Friday, April 26, 2013

Hearing Something New

A friend of mine who is part of the deaf community has been learning the song Amazing Grace for a special event, and we were having a conversation about the song and the way that she will be signing. The other people who were part of the conversation are all very knowledgeable in things that are spiritual and also with language and translating and communicating. I was very moved by our conversation because there were so many things that came up about that song and how difficult –or maybe impossible – it is for someone who has not had the experience of salvation to understand that song completely. Signing is a very beautiful language that is a language all its own. There is nothing that I can really compare it to. My friend is very knowledgeable about the history of signing and is very particular in how she decides to express herself. She is also very deeply spiritual, and watching her sing the song is a rare and beautiful experience. When she spoke about the meaning of the words for her, the emotion shone in her eyes and there was a glow over her face that can only come from the Spirit of God.

“Amazing Grace, how sweet the sound.” Those words are easy in any language I think, at least on the surface. It’s when we get to the part about saving a wretch like me that we get caught up in something that may or may not sit well with us. When we discussed the song, I shared how it was only after I was born again that I understood the song and loved it – before that I had never liked it at all. The idea of calling myself a wretch – the idea that anyone would sing a song and call themselves a wretch – that was something weird and strange and not at all appealing. But after I was born again, when I knew what a wretch I had been and could easily be again, that was when I really understood the amazing grace that had saved me from myself.
“I once was lost but now am found, was blind but now I see.” Those words, too, seem easy, but after I was saved, they became glorious and miraculous. In our conversation, my friends were talking about how they had decided on the sign for blind – they had not chosen the usual sign for blind, but one that shows that before she was blind in the way that she couldn’t see God, but now she can see Him and all things reflected in His glory. Another friend of mine who is an Episcopal Priest has said to me that there are people who can see but who are blind, and who can hear but who can’t hear. I was like that before I was born again – I have 20/20 vision and what is considered perfect hearing, but without the amazing grace of God, I could not see or hear anything really. All of my sensory experiences were covered over by a mask or a film, a haze that was dark enough to hide anything that was truly joyful or filled with love. After I was born again, when God first sent me to work in an after school program in the Projects on the lower east side of NYC, the first day I arrived, I said, "Lord, what are you doing?" All I could see around me was dirt and filth and garbage and poverty and misery. How could I in my broken and needy state bring anything positive to a place like that? But He answered, "Don't look with your eyes, look with mine," and as I walked with Him in that place, I experienced love and joy and beauty in a way I had never known before.
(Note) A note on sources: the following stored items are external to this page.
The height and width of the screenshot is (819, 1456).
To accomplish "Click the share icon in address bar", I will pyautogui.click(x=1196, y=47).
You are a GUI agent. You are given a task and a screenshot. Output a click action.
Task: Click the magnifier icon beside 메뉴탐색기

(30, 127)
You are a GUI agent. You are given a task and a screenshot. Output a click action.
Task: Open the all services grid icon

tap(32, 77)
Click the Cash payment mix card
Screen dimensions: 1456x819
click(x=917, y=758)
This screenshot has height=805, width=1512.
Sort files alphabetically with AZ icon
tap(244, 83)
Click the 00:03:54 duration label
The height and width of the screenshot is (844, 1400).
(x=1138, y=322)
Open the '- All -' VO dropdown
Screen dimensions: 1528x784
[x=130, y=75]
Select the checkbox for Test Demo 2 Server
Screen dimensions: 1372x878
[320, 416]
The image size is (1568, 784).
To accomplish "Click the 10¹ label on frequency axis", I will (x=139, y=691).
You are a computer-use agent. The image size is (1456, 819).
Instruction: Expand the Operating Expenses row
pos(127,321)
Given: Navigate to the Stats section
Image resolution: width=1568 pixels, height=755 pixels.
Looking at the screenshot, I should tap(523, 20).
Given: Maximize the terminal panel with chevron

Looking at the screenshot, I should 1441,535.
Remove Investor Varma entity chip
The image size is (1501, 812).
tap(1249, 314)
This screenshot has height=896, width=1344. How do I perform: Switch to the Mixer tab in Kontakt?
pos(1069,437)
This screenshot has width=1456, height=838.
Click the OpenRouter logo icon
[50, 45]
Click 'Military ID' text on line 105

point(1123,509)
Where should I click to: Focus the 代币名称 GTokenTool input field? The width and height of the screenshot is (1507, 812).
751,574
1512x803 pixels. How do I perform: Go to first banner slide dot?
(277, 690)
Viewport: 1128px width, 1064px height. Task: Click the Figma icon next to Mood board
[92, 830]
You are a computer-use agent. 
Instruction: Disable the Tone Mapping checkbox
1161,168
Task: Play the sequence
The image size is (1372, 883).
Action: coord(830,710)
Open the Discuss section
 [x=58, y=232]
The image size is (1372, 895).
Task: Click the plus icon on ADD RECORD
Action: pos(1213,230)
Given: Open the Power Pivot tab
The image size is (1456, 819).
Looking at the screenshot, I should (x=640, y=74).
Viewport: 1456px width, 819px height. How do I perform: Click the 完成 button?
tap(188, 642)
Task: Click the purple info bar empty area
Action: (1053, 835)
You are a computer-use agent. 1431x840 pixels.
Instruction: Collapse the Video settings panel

When my friends began talking about the sign for being lost and found – that was when I had to get into the conversation. Before that I had just been listening, but there are times when the Spirit will say you have to say something, and you do. The conversation was around the idea of what was the meaning of being lost. My friend was signing searching and lost, and someone suggested that there needed to be something else because it was a concept that even in the spoken word was difficult to understand. What are we lost from, where are we lost, how are we lost? What if we don’t know that we’re lost? Before I was born again, the idea of being lost meant only that I didn’t know where I was going on a map when I was driving or walking in a place I didn’t know. When I was a very young child, a toddler, just old enough to walk, I remember getting lost once in a hospital – my family was there, and somehow I got disconnected from them and ran screaming until somebody picked me up and I was found again. It seemed like an eternity, but it may have lasted only an instant. That is the closest I can come to the feeling of salvation, that moment when you are found and those arms are around you and the fear is gone. The difference is in the moment before – when I was a child I knew I was lost, when I was an adult, I didn’t know until I was found.
“T’was grace that taught my heart to fear, and grace that fear relieved.” How can that make sense to someone who has not known that grace? It seems a paradox – how can we learn fear and be relieved of fear by the same power that taught it to us? It doesn’t make any sense in the natural world. But God’s ways do not make sense to us sometimes if we look with our natural eyes – seeing we do not see until we begin to look with new eyes. To know the fear of God is to truly know the love of God. When I realized His power and His might and I realized how far I was living away from the way that He wanted me to live, I realized what a wretch I was, and in that realization, I knew a greater love than any I had ever known or could ever know. I was a misbehaving child, not a good and loving one, but a willful and stubborn and troublesome one, and yet He still lifted me up in His arms and shut all the fear away.

“How precious did that grace appear, the hour I first believed.” How precious and lovely and loving. In an instant my eyes were opened, and I understood. There is no way to explain that moment to anyone, it is something so deeply personal and unique to each of us. One moment we’re running scared, not even aware of how we got to where we are, not knowing how to get back to where we want to be, then the arms scoop us up and we’re safe. And the best news of all is that those arms are big enough to hold the world. They are big enough to hold each one of us in the way we need to be held, and they are loving enough to hold us even when we haven’t known how to love ourselves.